Öyle şehit cenazeleri var ki, bir kere hayatımıza girip bir daha çıkmıyor.
Haftalarca uykusuz kalmama sebep olan, gözlerimin önünden hiç gitmeyen bir kare var.
Güzeller güzeli bir çift göz…
Bu gözlerin sahibi henüz 7 yaşında bir kız çocuğu.
Doğum gününde pasta kesmesi gereken bir yaşta.
Ama o günün kalabalığı, oyun arkadaşlarıyla değil; askerlerle, dualarla, ağıtlarla dolu.
Yüzünde acıdan çok, ne olup bittiğini anlamaya çalışan bir şaşkınlık, bir çaresizlik…
Henüz ne olduğunu kavrayabilecek yaşta değil belki, ama o günün izleri bir ömür silinmeyecek.
Babası, Piyade Komando Binbaşı Murat Kemal Yetişen.
Kuzey Irak’ta Pençe-Kilit Operasyonu bölgesinde, bölücü terör örgütü mensuplarıyla çıkan çatışmada şehit oldu.
Toprağa verildiği gün, kızının doğum günüydü.
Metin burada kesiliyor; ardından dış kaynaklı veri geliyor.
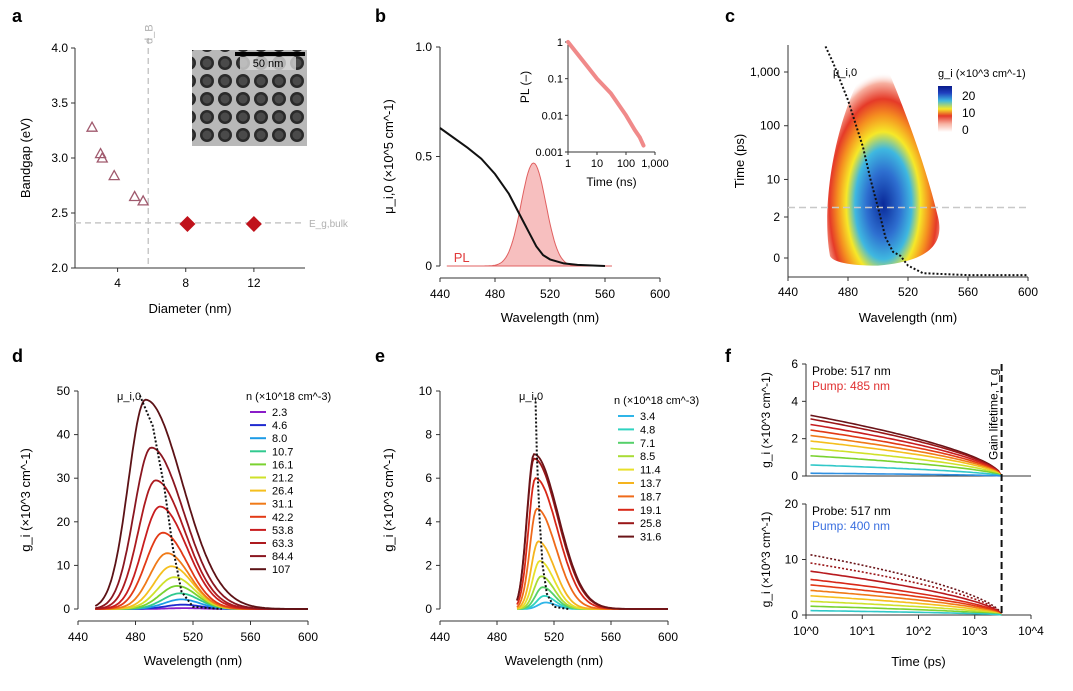 The image size is (1073, 691). I want to click on colorbar-tick: 10, so click(969, 113).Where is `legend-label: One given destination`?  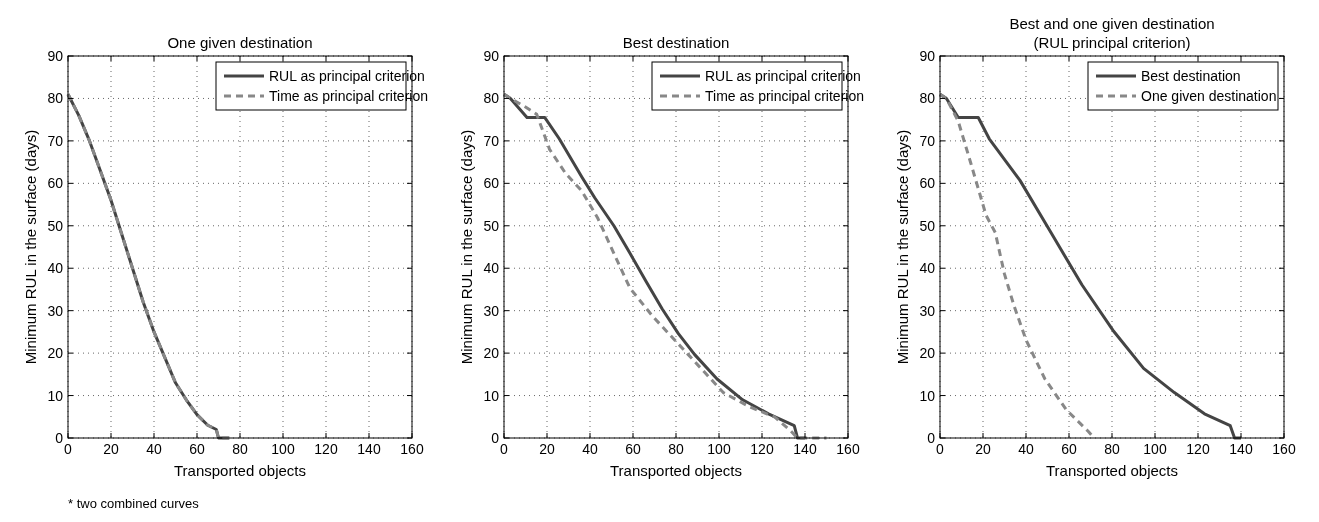
legend-label: One given destination is located at coordinates (1209, 96).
Aklımda hep aynı soru: “Neden?”
O küçük kızın ve onun gibi nicelerinin hafızasından, o gün bizim hayatımızdan gelip geçtiği gibi geçmeyecek.
Biz unutsak bile, o unutamayacak.
Doğum günleri, bir kız çocuğu için gülümsemek ve mutlu olmak için bir sebepken, onun için hep buruk geçecek belki de.
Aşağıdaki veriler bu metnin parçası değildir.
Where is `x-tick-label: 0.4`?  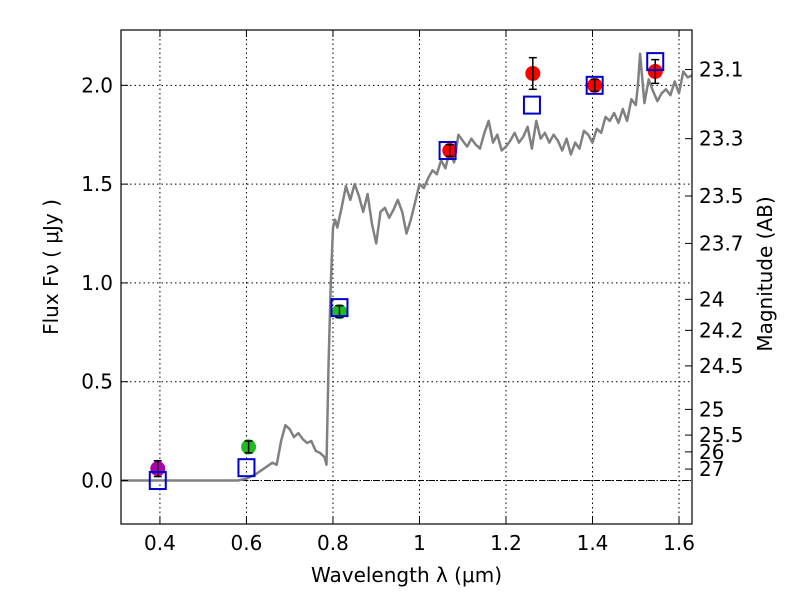 x-tick-label: 0.4 is located at coordinates (160, 543).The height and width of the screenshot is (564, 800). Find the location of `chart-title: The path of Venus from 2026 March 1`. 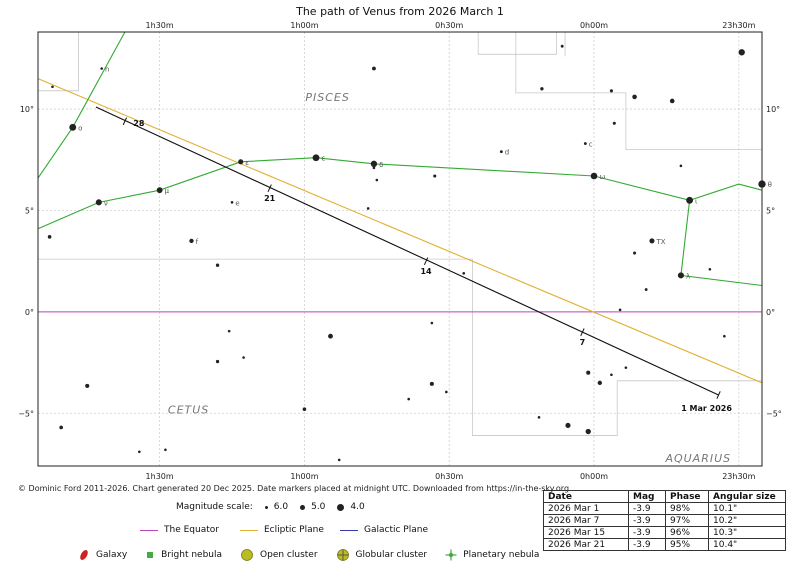

chart-title: The path of Venus from 2026 March 1 is located at coordinates (400, 12).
Madem oturduk aynı masaya, sormamız gerek:
“Neden bir kız çocuğu doğum gününde babasını toprağa verdi? Neden öldürdünüz?”
Gerçekten sorsak, ne derlerdi acaba?
“Davamız vardı, ideallerimiz vardı. Halkımız için savaştık.” mı?
Ama bu sözler bir çocuğun gözlerindeki acıyı silebilir mi?
**
Siyasi hesaplara kurban edilen şehitlerin anısı, eğer bir gün yine bir masada yok sayılırsa, bu millet o masayı altüst etmeyi bilir.
Suskun kalmayacağız.
Biz, sadece barış isteyenlerden değiliz.
Biz, haklı bir barış isteyenlerdeniz.
O da ancak adaletle, milletin onurunu koruyarak, şehitlerin ruhunu incitmeden olur.
Barış uğruna haysiyetinden, hafızasından, hakikatinden vazgeçen bir milletin barışı değil bu…
Ne o kız çocuğunun gözlerini ne de kaybettiğimiz bunca canı unutmayacağız.